■ **Job item**
Copy all of the following material verbatim, reproducing every line without alteration.

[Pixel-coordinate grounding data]
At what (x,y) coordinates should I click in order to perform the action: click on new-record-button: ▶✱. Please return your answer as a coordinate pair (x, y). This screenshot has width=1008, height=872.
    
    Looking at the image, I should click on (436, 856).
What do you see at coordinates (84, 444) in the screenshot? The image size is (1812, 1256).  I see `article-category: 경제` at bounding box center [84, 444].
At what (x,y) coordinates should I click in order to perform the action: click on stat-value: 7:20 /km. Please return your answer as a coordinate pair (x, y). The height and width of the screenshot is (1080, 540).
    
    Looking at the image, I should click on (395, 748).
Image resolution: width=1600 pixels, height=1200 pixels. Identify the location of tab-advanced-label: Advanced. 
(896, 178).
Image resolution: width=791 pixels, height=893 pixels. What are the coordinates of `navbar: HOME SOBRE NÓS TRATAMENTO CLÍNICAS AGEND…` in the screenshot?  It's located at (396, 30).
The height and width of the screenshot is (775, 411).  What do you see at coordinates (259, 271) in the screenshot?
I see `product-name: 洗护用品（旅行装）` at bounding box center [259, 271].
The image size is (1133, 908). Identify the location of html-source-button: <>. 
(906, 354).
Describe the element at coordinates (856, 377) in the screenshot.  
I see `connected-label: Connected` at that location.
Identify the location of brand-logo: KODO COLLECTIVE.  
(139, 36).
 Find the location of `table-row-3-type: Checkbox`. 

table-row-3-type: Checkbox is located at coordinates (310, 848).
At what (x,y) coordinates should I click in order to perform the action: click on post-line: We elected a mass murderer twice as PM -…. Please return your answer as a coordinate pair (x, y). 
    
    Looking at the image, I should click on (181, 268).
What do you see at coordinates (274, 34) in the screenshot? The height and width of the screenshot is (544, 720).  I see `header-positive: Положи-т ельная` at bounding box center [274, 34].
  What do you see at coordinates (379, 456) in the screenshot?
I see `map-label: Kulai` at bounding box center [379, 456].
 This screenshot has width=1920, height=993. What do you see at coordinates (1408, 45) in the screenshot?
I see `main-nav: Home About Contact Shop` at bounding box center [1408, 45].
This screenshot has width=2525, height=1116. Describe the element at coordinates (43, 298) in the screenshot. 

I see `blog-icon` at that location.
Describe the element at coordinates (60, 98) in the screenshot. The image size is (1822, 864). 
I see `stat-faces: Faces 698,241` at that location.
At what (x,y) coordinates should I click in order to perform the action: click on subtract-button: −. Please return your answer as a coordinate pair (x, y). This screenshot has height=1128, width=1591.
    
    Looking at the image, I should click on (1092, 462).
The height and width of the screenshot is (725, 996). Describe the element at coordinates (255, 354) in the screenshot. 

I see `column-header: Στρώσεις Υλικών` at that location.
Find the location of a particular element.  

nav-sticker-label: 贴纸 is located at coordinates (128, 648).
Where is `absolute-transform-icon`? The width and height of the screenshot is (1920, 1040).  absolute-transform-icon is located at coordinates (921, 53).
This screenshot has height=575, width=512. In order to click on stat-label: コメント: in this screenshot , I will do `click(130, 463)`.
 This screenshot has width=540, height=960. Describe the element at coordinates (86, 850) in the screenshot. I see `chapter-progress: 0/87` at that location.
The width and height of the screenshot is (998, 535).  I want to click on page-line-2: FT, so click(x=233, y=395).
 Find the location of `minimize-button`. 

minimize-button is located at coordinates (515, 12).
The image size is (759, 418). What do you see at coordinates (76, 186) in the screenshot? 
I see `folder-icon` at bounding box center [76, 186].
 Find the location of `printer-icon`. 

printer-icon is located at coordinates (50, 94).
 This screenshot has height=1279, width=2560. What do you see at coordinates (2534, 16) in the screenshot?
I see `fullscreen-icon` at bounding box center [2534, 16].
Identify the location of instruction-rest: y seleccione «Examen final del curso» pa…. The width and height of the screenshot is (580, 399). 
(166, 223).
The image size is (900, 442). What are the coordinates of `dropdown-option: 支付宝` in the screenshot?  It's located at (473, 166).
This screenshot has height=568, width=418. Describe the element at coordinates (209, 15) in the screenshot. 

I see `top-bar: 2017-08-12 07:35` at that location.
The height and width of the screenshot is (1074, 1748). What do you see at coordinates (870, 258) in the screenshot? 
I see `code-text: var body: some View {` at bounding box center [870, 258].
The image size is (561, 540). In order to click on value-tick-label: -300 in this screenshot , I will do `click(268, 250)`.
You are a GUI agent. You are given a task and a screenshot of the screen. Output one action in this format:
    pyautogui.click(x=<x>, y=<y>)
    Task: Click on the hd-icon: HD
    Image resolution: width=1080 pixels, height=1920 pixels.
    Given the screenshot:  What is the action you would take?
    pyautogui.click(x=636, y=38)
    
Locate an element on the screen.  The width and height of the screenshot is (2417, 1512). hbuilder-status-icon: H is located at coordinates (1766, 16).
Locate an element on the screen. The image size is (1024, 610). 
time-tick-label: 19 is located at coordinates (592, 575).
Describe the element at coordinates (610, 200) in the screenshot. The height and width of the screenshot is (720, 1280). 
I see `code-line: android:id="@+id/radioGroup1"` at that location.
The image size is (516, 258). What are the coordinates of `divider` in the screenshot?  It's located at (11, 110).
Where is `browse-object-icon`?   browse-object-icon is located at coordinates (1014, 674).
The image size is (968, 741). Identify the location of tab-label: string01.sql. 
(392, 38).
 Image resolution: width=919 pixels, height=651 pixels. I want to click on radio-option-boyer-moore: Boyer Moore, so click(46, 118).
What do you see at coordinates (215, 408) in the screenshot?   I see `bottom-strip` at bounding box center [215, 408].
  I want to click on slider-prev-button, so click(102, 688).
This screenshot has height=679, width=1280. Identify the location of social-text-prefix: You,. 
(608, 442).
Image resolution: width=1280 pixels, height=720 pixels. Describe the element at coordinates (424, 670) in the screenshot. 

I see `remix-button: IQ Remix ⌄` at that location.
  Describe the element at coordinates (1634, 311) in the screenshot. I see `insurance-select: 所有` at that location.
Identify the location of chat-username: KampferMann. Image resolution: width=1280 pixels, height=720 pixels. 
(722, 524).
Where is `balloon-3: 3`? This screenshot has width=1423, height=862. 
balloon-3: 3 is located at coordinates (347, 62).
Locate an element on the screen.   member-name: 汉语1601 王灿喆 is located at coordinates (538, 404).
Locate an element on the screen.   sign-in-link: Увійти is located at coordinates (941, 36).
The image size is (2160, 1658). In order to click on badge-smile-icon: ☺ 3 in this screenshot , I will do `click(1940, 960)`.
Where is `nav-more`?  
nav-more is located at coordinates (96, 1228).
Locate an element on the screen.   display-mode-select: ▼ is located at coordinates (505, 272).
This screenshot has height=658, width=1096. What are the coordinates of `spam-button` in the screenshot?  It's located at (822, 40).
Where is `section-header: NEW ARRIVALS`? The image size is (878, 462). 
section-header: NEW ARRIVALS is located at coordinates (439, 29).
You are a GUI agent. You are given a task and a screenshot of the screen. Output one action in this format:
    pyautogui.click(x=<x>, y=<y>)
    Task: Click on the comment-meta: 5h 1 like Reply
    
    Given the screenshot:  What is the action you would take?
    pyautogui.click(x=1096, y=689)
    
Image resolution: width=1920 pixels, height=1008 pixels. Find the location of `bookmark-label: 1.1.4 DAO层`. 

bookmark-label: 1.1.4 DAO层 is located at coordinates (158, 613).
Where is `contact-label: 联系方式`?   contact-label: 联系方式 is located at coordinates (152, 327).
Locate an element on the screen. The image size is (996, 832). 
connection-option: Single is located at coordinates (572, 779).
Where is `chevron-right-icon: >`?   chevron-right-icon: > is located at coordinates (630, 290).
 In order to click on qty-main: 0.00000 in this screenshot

■ **Problem solution**
At what (x,y) coordinates should I click in order to perform the action: click on new-record-button: ▶✱. Please return your answer as a coordinate pair (x, y). This screenshot has width=1008, height=872.
    
    Looking at the image, I should click on (436, 856).
What do you see at coordinates (84, 444) in the screenshot? The image size is (1812, 1256).  I see `article-category: 경제` at bounding box center [84, 444].
At what (x,y) coordinates should I click in order to perform the action: click on stat-value: 7:20 /km. Please return your answer as a coordinate pair (x, y). The height and width of the screenshot is (1080, 540).
    
    Looking at the image, I should click on (395, 748).
Image resolution: width=1600 pixels, height=1200 pixels. Identify the location of tab-advanced-label: Advanced. 
(896, 178).
Image resolution: width=791 pixels, height=893 pixels. What are the coordinates of `navbar: HOME SOBRE NÓS TRATAMENTO CLÍNICAS AGEND…` in the screenshot?  It's located at (396, 30).
The height and width of the screenshot is (775, 411).  What do you see at coordinates (259, 271) in the screenshot?
I see `product-name: 洗护用品（旅行装）` at bounding box center [259, 271].
The image size is (1133, 908). Identify the location of html-source-button: <>. 
(906, 354).
Describe the element at coordinates (856, 377) in the screenshot.  
I see `connected-label: Connected` at that location.
Identify the location of brand-logo: KODO COLLECTIVE.  
(139, 36).
 Find the location of `table-row-3-type: Checkbox`. 

table-row-3-type: Checkbox is located at coordinates (310, 848).
At what (x,y) coordinates should I click in order to perform the action: click on post-line: We elected a mass murderer twice as PM -…. Please return your answer as a coordinate pair (x, y). 
    
    Looking at the image, I should click on (181, 268).
What do you see at coordinates (274, 34) in the screenshot? The height and width of the screenshot is (544, 720).  I see `header-positive: Положи-т ельная` at bounding box center [274, 34].
  What do you see at coordinates (379, 456) in the screenshot?
I see `map-label: Kulai` at bounding box center [379, 456].
 This screenshot has width=1920, height=993. What do you see at coordinates (1408, 45) in the screenshot?
I see `main-nav: Home About Contact Shop` at bounding box center [1408, 45].
This screenshot has width=2525, height=1116. Describe the element at coordinates (43, 298) in the screenshot. 

I see `blog-icon` at that location.
Describe the element at coordinates (60, 98) in the screenshot. The image size is (1822, 864). 
I see `stat-faces: Faces 698,241` at that location.
At what (x,y) coordinates should I click in order to perform the action: click on subtract-button: −. Please return your answer as a coordinate pair (x, y). This screenshot has height=1128, width=1591.
    
    Looking at the image, I should click on (1092, 462).
The height and width of the screenshot is (725, 996). Describe the element at coordinates (255, 354) in the screenshot. 

I see `column-header: Στρώσεις Υλικών` at that location.
Find the location of a particular element.  

nav-sticker-label: 贴纸 is located at coordinates (128, 648).
Where is `absolute-transform-icon`? The width and height of the screenshot is (1920, 1040).  absolute-transform-icon is located at coordinates (921, 53).
This screenshot has height=575, width=512. In order to click on stat-label: コメント: in this screenshot , I will do `click(130, 463)`.
 This screenshot has width=540, height=960. Describe the element at coordinates (86, 850) in the screenshot. I see `chapter-progress: 0/87` at that location.
The width and height of the screenshot is (998, 535).  I want to click on page-line-2: FT, so click(x=233, y=395).
 Find the location of `minimize-button`. 

minimize-button is located at coordinates (515, 12).
The image size is (759, 418). What do you see at coordinates (76, 186) in the screenshot? 
I see `folder-icon` at bounding box center [76, 186].
 Find the location of `printer-icon`. 

printer-icon is located at coordinates (50, 94).
 This screenshot has height=1279, width=2560. What do you see at coordinates (2534, 16) in the screenshot?
I see `fullscreen-icon` at bounding box center [2534, 16].
Identify the location of instruction-rest: y seleccione «Examen final del curso» pa…. The width and height of the screenshot is (580, 399). 
(166, 223).
The image size is (900, 442). What are the coordinates of `dropdown-option: 支付宝` in the screenshot?  It's located at (473, 166).
This screenshot has height=568, width=418. Describe the element at coordinates (209, 15) in the screenshot. 

I see `top-bar: 2017-08-12 07:35` at that location.
The height and width of the screenshot is (1074, 1748). What do you see at coordinates (870, 258) in the screenshot? 
I see `code-text: var body: some View {` at bounding box center [870, 258].
The image size is (561, 540). In order to click on value-tick-label: -300 in this screenshot , I will do `click(268, 250)`.
You are a GUI agent. You are given a task and a screenshot of the screen. Output one action in this format:
    pyautogui.click(x=<x>, y=<y>)
    Task: Click on the hd-icon: HD
    Image resolution: width=1080 pixels, height=1920 pixels.
    Given the screenshot:  What is the action you would take?
    pyautogui.click(x=636, y=38)
    
Locate an element on the screen.  The width and height of the screenshot is (2417, 1512). hbuilder-status-icon: H is located at coordinates (1766, 16).
Locate an element on the screen. The image size is (1024, 610). 
time-tick-label: 19 is located at coordinates (592, 575).
Describe the element at coordinates (610, 200) in the screenshot. The height and width of the screenshot is (720, 1280). 
I see `code-line: android:id="@+id/radioGroup1"` at that location.
The image size is (516, 258). What are the coordinates of `divider` in the screenshot?  It's located at (11, 110).
Where is `browse-object-icon`?   browse-object-icon is located at coordinates (1014, 674).
The image size is (968, 741). Identify the location of tab-label: string01.sql. 
(392, 38).
 Image resolution: width=919 pixels, height=651 pixels. I want to click on radio-option-boyer-moore: Boyer Moore, so click(46, 118).
What do you see at coordinates (215, 408) in the screenshot?   I see `bottom-strip` at bounding box center [215, 408].
  I want to click on slider-prev-button, so click(102, 688).
This screenshot has height=679, width=1280. Identify the location of social-text-prefix: You,. 
(608, 442).
Image resolution: width=1280 pixels, height=720 pixels. Describe the element at coordinates (424, 670) in the screenshot. 

I see `remix-button: IQ Remix ⌄` at that location.
  Describe the element at coordinates (1634, 311) in the screenshot. I see `insurance-select: 所有` at that location.
Identify the location of chat-username: KampferMann. Image resolution: width=1280 pixels, height=720 pixels. 
(722, 524).
Where is `balloon-3: 3`? This screenshot has width=1423, height=862. 
balloon-3: 3 is located at coordinates (347, 62).
Locate an element on the screen.   member-name: 汉语1601 王灿喆 is located at coordinates (538, 404).
Locate an element on the screen.   sign-in-link: Увійти is located at coordinates (941, 36).
The image size is (2160, 1658). In order to click on badge-smile-icon: ☺ 3 in this screenshot , I will do `click(1940, 960)`.
Where is `nav-more`?  
nav-more is located at coordinates (96, 1228).
Locate an element on the screen.   display-mode-select: ▼ is located at coordinates (505, 272).
This screenshot has height=658, width=1096. What are the coordinates of `spam-button` in the screenshot?  It's located at (822, 40).
Where is `section-header: NEW ARRIVALS`? The image size is (878, 462). 
section-header: NEW ARRIVALS is located at coordinates (439, 29).
You are a GUI agent. You are given a task and a screenshot of the screen. Output one action in this format:
    pyautogui.click(x=<x>, y=<y>)
    Task: Click on the comment-meta: 5h 1 like Reply
    
    Given the screenshot:  What is the action you would take?
    pyautogui.click(x=1096, y=689)
    
Image resolution: width=1920 pixels, height=1008 pixels. Find the location of `bookmark-label: 1.1.4 DAO层`. 

bookmark-label: 1.1.4 DAO层 is located at coordinates (158, 613).
Where is `contact-label: 联系方式`?   contact-label: 联系方式 is located at coordinates (152, 327).
Locate an element on the screen. The image size is (996, 832). 
connection-option: Single is located at coordinates (572, 779).
Where is `chevron-right-icon: >`?   chevron-right-icon: > is located at coordinates (630, 290).
 In order to click on qty-main: 0.00000 in this screenshot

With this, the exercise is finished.